[Start of Stored data]

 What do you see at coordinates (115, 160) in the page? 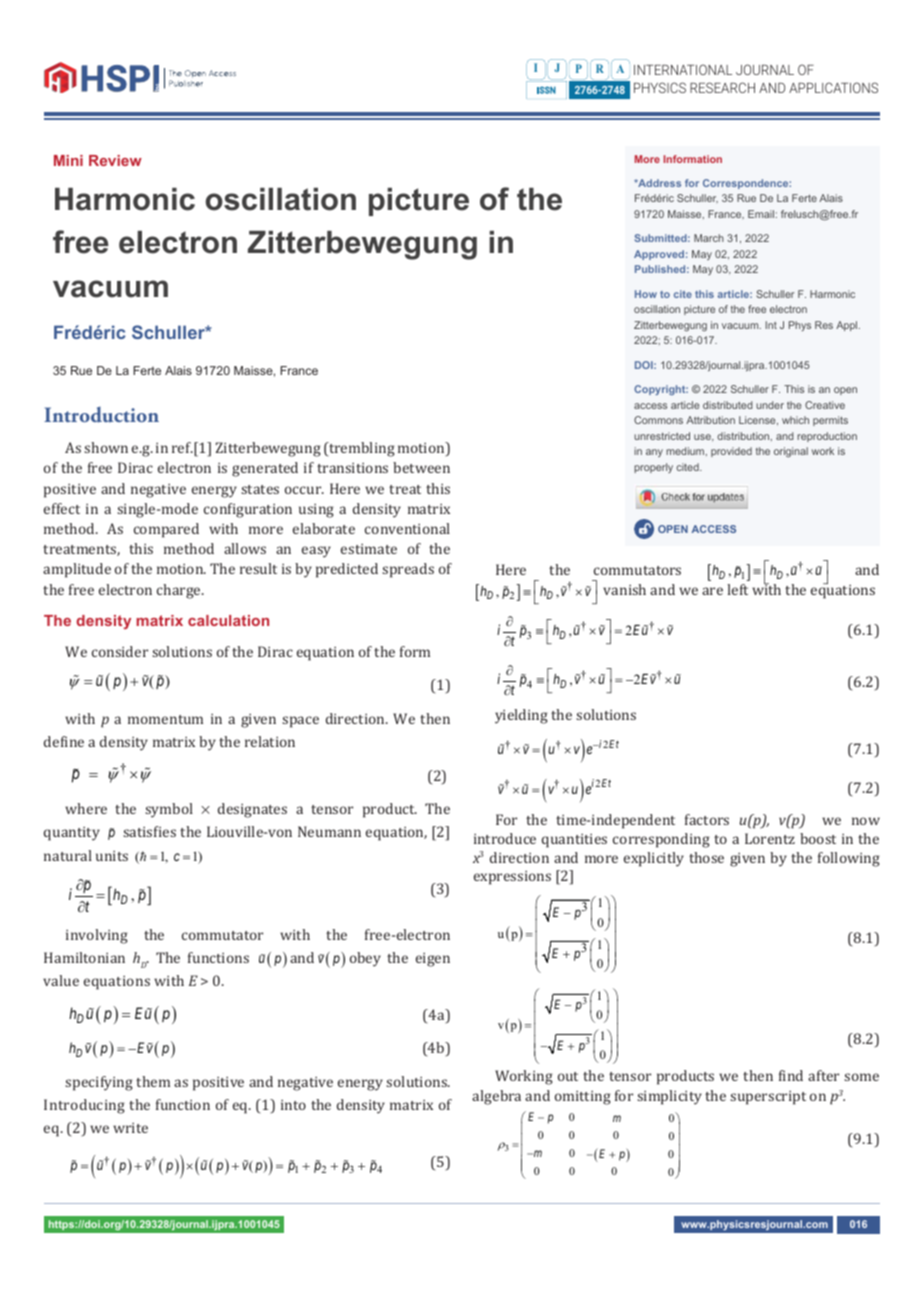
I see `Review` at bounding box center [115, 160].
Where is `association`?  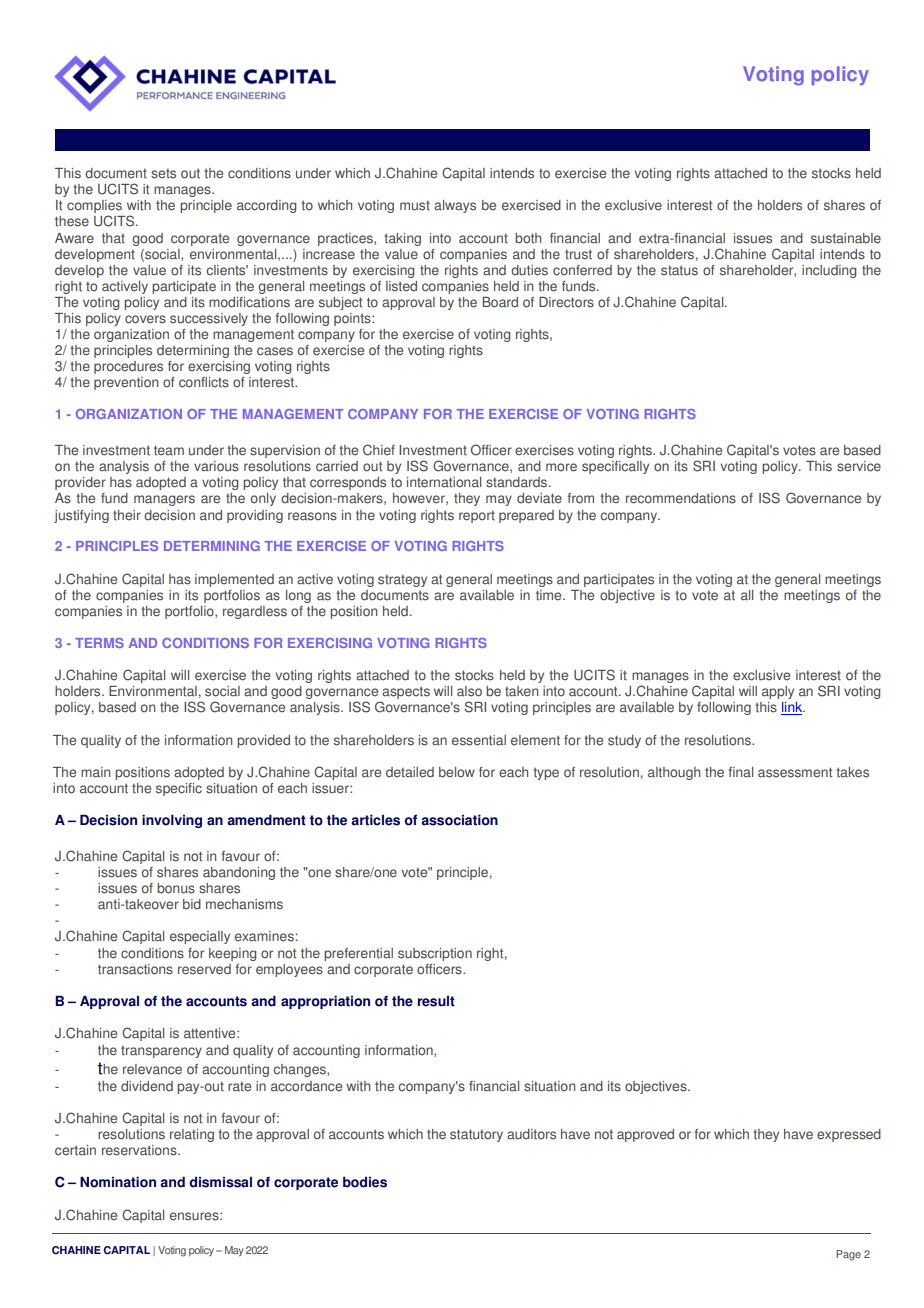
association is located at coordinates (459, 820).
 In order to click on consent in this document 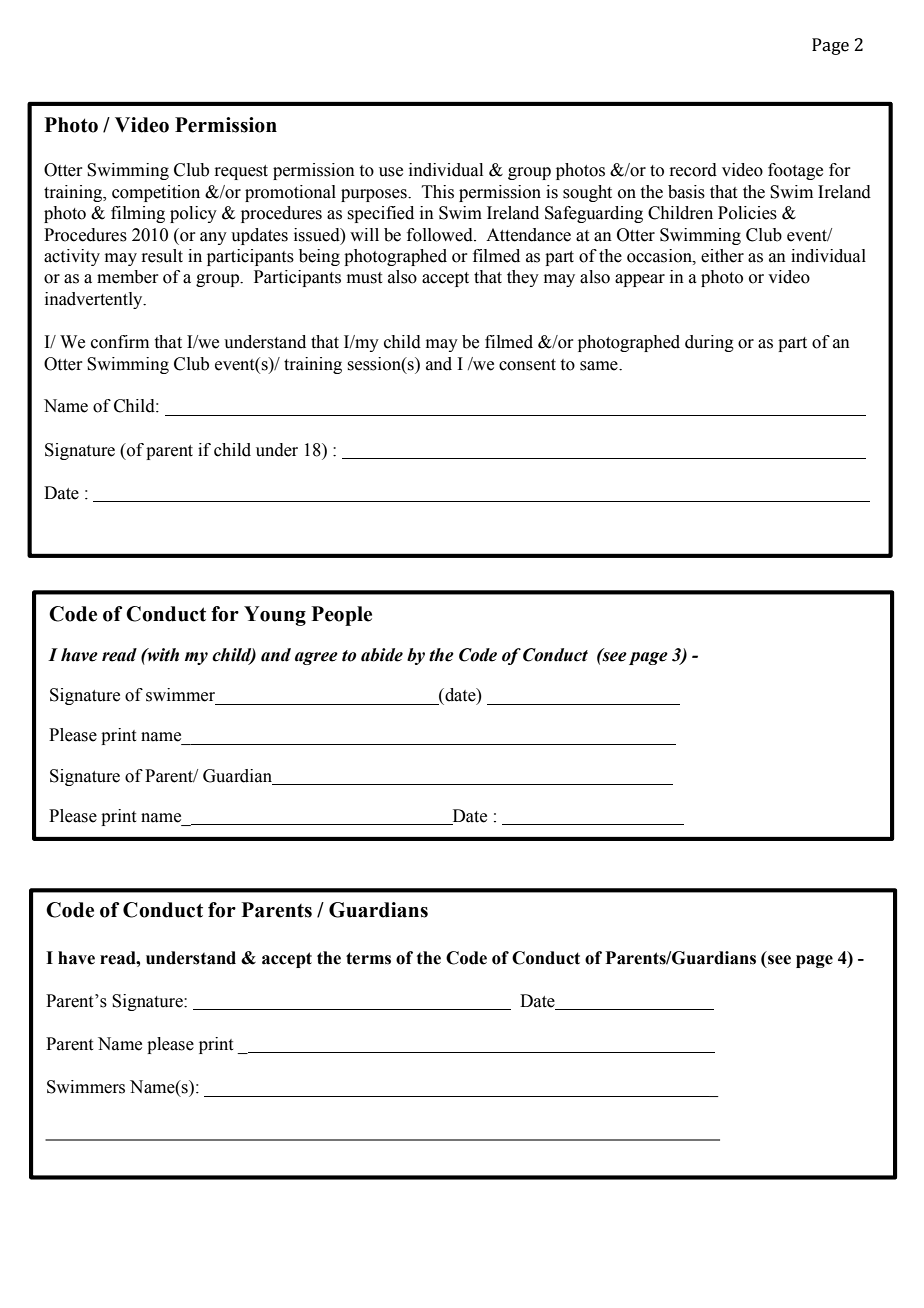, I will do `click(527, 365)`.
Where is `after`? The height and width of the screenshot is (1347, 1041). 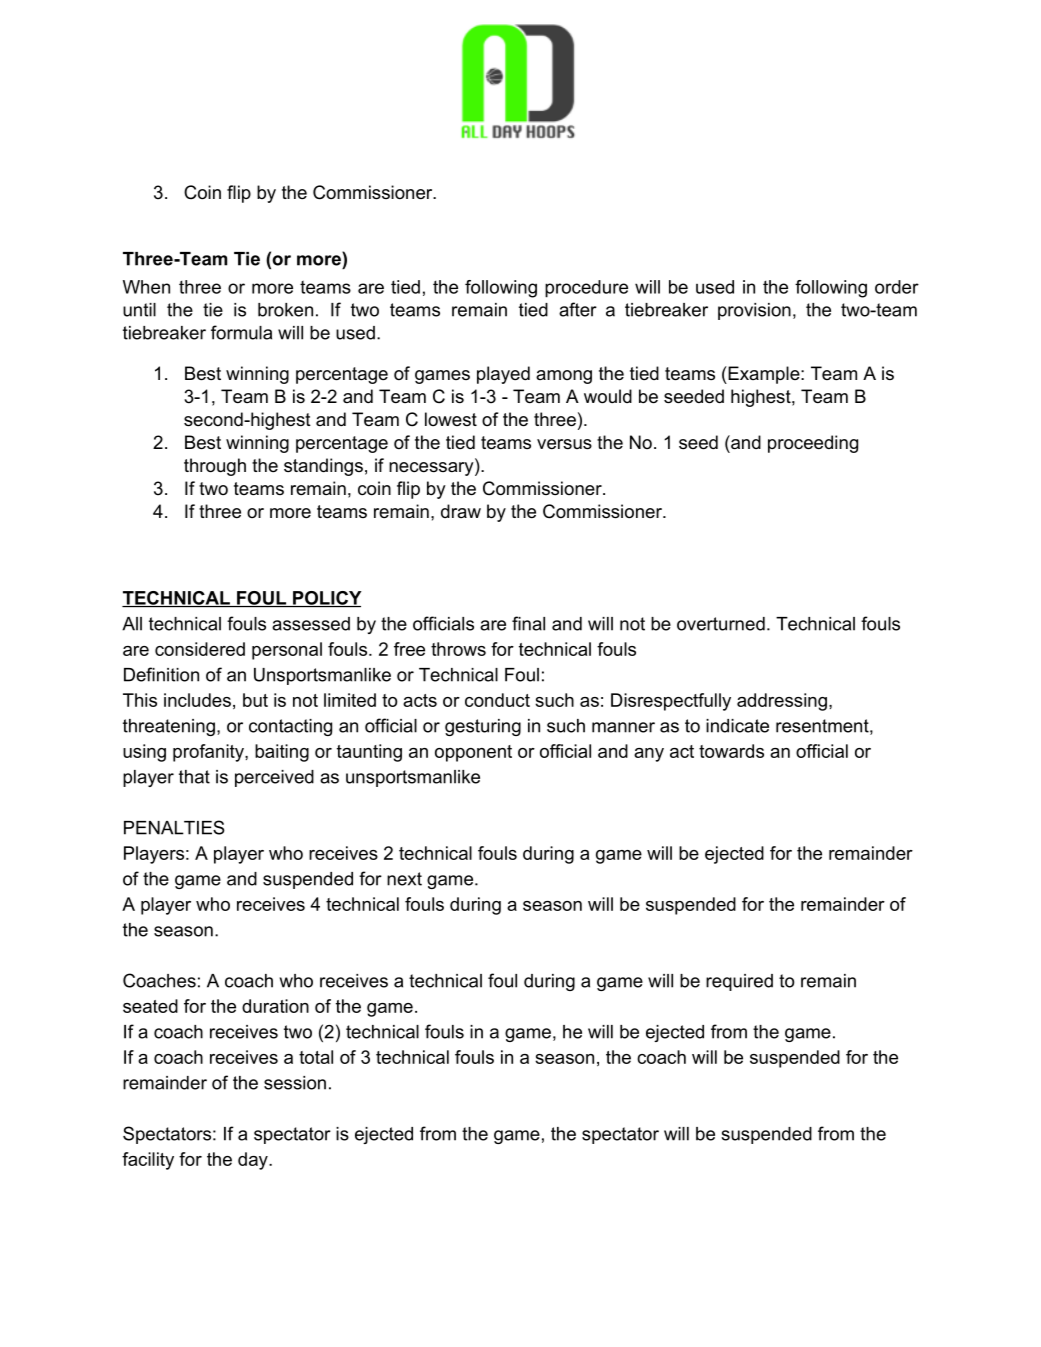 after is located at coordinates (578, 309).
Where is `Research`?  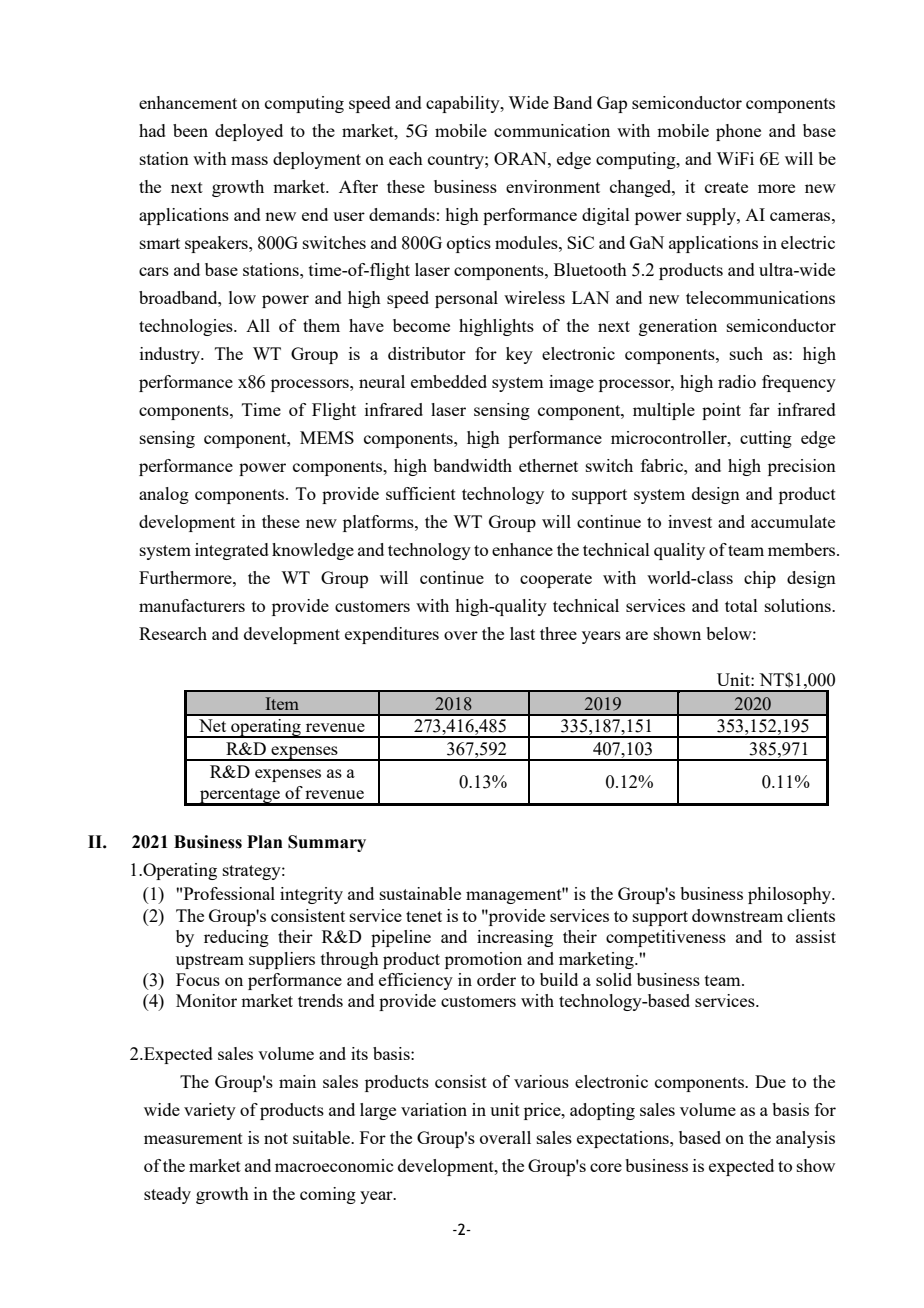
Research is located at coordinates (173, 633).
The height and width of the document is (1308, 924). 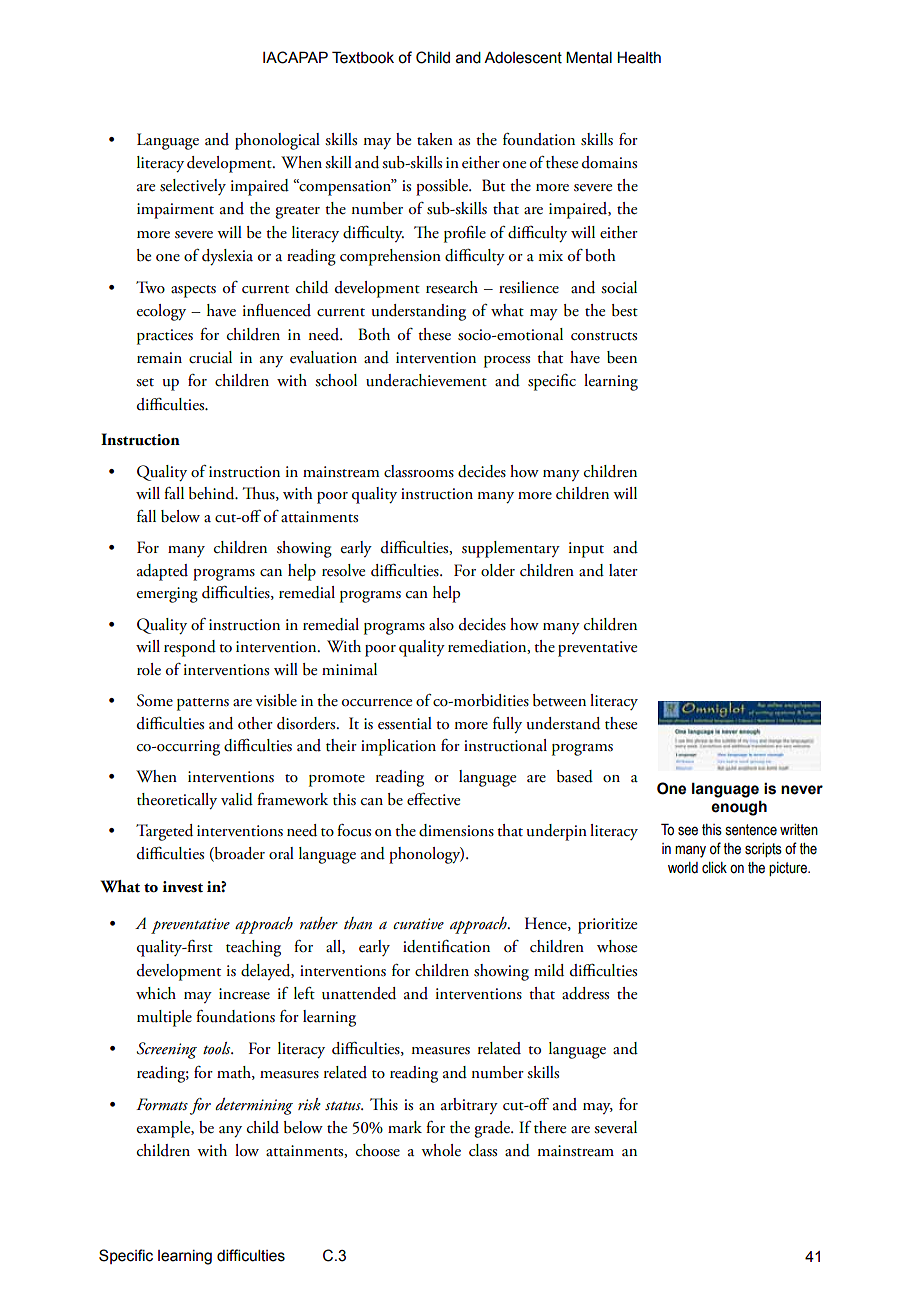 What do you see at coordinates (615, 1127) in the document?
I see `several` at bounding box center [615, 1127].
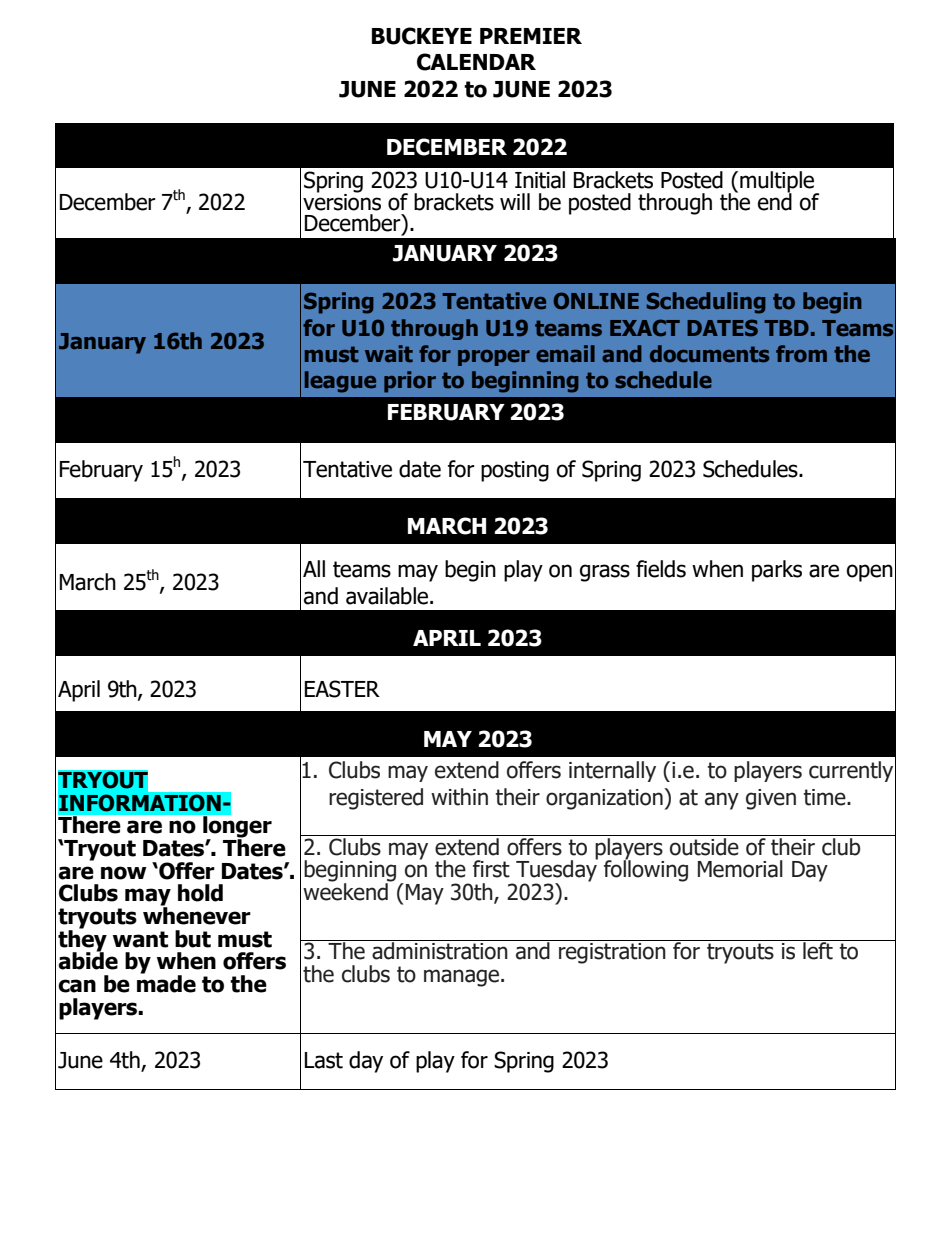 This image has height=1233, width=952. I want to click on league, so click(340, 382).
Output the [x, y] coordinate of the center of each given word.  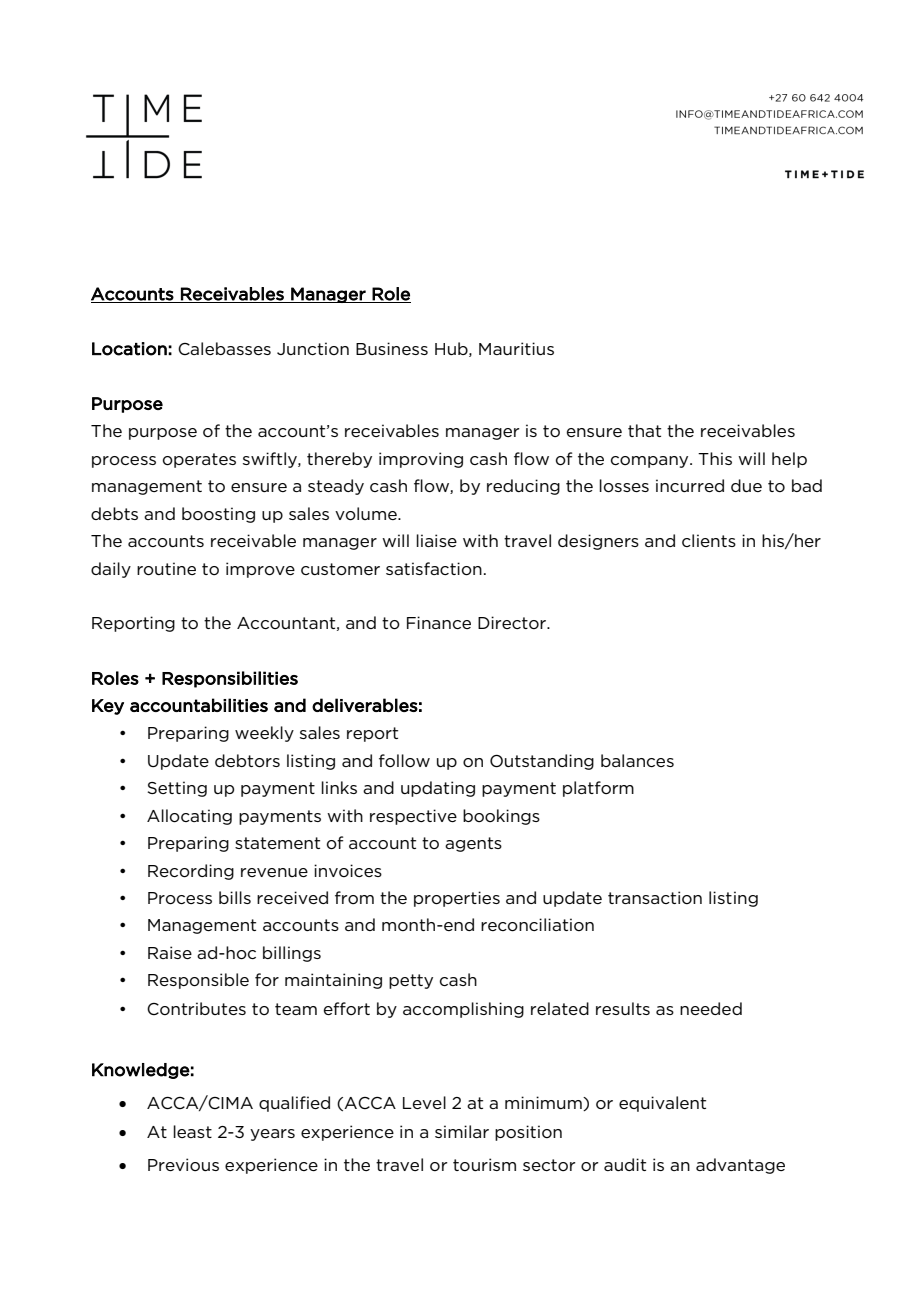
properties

[End of Stored data]

> Required task: Starting with the line that contains "Output the [x, y]" and continuing through the end of the items, lay out each nonblank line as a row of a Markdown table with the columns Row and Line, numbering the rows in order. Leave the pictures out.

> Written answer:
| Row | Line |
|---|---|
| 1 | Output the [x, y] coordinate of the center of each given word.   |
| 2 | properties |